Stewart noted he believed it was possible to hew to the principles of good business without totally giving in to the spreadsheet. “You obviouslyhad to stick to budgets and parameters and all of that sort of thing,” he said to Freston. “[But] you seemed to manage from the heart, always being thoughtful.”
The comic had just reupped as part-time Daily Show host for another year, allowing him to maintain the host chair through 2026 and the all-important midterms. Never one to hold his tongue on bosses, Stewart’s closing on a new deal seems to have liberated him to talk even more freely.
The comic had pointed words for David Ellison, Paramount’s new owner and his current boss, referencing at one point the mogul’s interest in Warner Bros. and the Ellison family’s seeming pro-White House stance. When Freston said that it “looks like Warner Bros. is going to disappear and get gobbled up by Paramount,” Stewart cut in wryly: “Which is a fantastic company. I cannot speak more highly of them. I think they should gobble up all of them — and hand them directly to the president.”
At another point, after Freston noted consolidatory and Wall Street pressures and “billionaires” controlling media companies, Stewart said: “We will all end up working for just one person. And it will be an Ellison, most likely.”
Stewart made some jokes at his own expense, pausing at one moment to ask, “Am I being fired? Talk-show host is a very tenuous business right now.” He added: “I don’t know if there was a tweet that went out from the FCC right now,” alluding to chair Brendan Carr’s habit of using platforms to target Jimmy Kimmel and, on Saturday, Seth Meyers.
The night was filled with nostalgia for a pre-Silicon Valley era of Hollywood leadership, with Stewart noting “a time of possibility when the right things were being highlighted” in the 1990s and 2000s era of cable television. “That ended. It’s over. I don’t think that still exists anymore.”
Freston doubled down. “It’s sad. That was a time of optimism,” he said. “The world [of media] was sort of ascendant and there could be a lot of opportunity to do things. You could make unusual moves. But nowadays, I don’t know.” (Left unsaid were the world of creators, where unusual moves happen all the time, albeit under the watchful eye of the world’s largest companies that platform them. Freston did cite A24, Neon and Searchlight as companies that can offer more handcrafted work in the current climate.)
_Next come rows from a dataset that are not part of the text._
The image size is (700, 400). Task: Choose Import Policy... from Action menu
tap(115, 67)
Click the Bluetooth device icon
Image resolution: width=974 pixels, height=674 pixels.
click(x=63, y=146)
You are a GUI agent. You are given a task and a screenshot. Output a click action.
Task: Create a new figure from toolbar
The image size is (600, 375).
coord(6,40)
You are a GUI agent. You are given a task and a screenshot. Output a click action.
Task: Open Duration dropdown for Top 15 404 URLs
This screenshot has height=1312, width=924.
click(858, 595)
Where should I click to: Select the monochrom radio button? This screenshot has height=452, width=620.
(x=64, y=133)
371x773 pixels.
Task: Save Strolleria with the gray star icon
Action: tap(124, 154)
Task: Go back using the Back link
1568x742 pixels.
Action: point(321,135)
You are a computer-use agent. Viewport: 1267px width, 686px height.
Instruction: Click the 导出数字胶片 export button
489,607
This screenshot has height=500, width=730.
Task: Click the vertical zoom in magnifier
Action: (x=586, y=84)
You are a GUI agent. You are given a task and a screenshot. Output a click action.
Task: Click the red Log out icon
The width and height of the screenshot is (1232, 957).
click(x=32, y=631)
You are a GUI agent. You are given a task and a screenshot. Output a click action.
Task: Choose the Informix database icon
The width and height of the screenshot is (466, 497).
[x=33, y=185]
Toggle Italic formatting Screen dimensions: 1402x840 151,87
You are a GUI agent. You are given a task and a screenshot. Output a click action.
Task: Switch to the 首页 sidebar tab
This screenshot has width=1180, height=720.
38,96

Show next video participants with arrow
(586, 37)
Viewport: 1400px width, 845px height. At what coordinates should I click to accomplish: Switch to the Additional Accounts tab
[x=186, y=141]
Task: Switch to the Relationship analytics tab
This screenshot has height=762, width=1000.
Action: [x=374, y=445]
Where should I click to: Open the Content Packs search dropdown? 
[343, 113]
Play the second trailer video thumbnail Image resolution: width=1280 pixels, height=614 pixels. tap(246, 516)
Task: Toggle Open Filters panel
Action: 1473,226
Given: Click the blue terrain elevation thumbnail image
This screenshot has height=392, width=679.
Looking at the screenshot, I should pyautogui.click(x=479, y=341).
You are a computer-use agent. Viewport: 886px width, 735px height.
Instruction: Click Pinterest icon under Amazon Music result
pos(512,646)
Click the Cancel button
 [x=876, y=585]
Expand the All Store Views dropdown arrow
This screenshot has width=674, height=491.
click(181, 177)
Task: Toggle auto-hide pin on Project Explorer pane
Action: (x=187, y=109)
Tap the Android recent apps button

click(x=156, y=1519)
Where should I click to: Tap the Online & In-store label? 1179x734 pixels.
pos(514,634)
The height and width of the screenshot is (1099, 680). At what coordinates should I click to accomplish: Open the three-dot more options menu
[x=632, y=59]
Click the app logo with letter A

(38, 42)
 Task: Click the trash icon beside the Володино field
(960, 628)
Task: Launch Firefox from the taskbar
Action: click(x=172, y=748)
The executive, who turns 80 next week, has a new book out about his long and colorful career (which involved fashion in Asia before running the likes of MTV and Comedy Central in their heyday). He left Viacom some 20 years ago amid one of numerous management shake-ups at the drama-heavy entertainment firm.
Freston said he was rueful about what executive teams were like then as opposed to now. Data, he said, “brings in a cast of different kinds of characters to run the show. And the soulfulness that we felt and enjoyed has melted away a little bit.”